During this stage, numerous reports have suggested that various developmental regulatory signaling molecules associated with down or up-regulation of apoptosis and proliferation: Hoxd-13 [23], Shh [24], Wnt5a [25, 26], Tcf4 [27], and Cdx1 [28]. In the inordinate condition, the dorsal CM was abnormal, so the inherent apoptotic/proliferative program was interrupted. The improper induction of the dorsal CM led to a hampered shift of the dorsal cloaca which gave rise to blocking normal migration of the dorsal cloaca towards the tail groove.

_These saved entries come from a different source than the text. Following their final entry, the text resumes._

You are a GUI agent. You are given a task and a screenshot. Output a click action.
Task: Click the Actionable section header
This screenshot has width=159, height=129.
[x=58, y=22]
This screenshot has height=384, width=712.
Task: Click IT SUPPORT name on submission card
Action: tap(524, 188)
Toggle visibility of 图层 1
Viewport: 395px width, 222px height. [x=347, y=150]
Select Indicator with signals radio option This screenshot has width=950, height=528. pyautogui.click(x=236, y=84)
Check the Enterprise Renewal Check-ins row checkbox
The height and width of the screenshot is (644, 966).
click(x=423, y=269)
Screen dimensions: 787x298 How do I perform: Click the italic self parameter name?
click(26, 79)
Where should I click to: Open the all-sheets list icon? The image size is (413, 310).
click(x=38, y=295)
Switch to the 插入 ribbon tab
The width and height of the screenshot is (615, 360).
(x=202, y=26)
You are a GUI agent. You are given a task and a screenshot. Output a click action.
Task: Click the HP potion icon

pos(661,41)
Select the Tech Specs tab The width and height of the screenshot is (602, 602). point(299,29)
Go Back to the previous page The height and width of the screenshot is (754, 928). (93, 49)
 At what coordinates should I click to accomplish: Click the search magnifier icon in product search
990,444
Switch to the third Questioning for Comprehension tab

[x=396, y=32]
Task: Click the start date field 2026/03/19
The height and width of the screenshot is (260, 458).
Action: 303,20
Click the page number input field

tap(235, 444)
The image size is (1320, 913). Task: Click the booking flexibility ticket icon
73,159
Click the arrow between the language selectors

Taken together with the evidence from animal models [3, 6, 14, 27, 28] and human embryos [46, 17, 20], for clinicians, current evidence suggested the possibility that different embryonic stage and different dysplastic regions led to the variant clinical types of anorectal deformities including perineal fistula, rectourethral fistula, rectovesical fistula, vestibular fistula, common cloaca, anal stenosis, rectal atresia/stenosis and so on. Taking account of the present analysis, it was indicated strongly that the earliest morphological defect leading to ARM was a deficiency of the dorsal CM and the dorsal cloaca. The extent of the defect in the dorsal CM decided the severity of the defect in ano-urogenital system. At the early stage, an error from malfunctioned pluripotent cells in the cloaca might lead to common cloaca in the future. From the fifth to the eighth week, the defective development of the dorsal cloaca may bring the dorsal cloaca and dorsal CM into an abnormally ventral position, which resulted in various fistulas in the ano-urogenital system. The smaller defects led to slight distal defects (anal stenosis, anal atresia, and so on). The larger defects were associated with major malformations in the region as well as urogenital fistulas, even abnormalities in the development of the UGS such as urorectal septum malformation sequence (URSM) and urethral hypoplasia [29].

In conclusion, this study provided evidence that the normal anorectal development of a human may depend on the dorsal cloaca and dorsal CM. The apoptosis and proliferation pattern in the cloaca and its mesenchyme may play a pivotal role in the formation of the anorectum. Further comprehensive 3D reconstructions and related gene expression investigations may facilitate the future analysis. This may identify factors responsible for ARM and provide more information for the development of variant clinical types of anorectal deformities.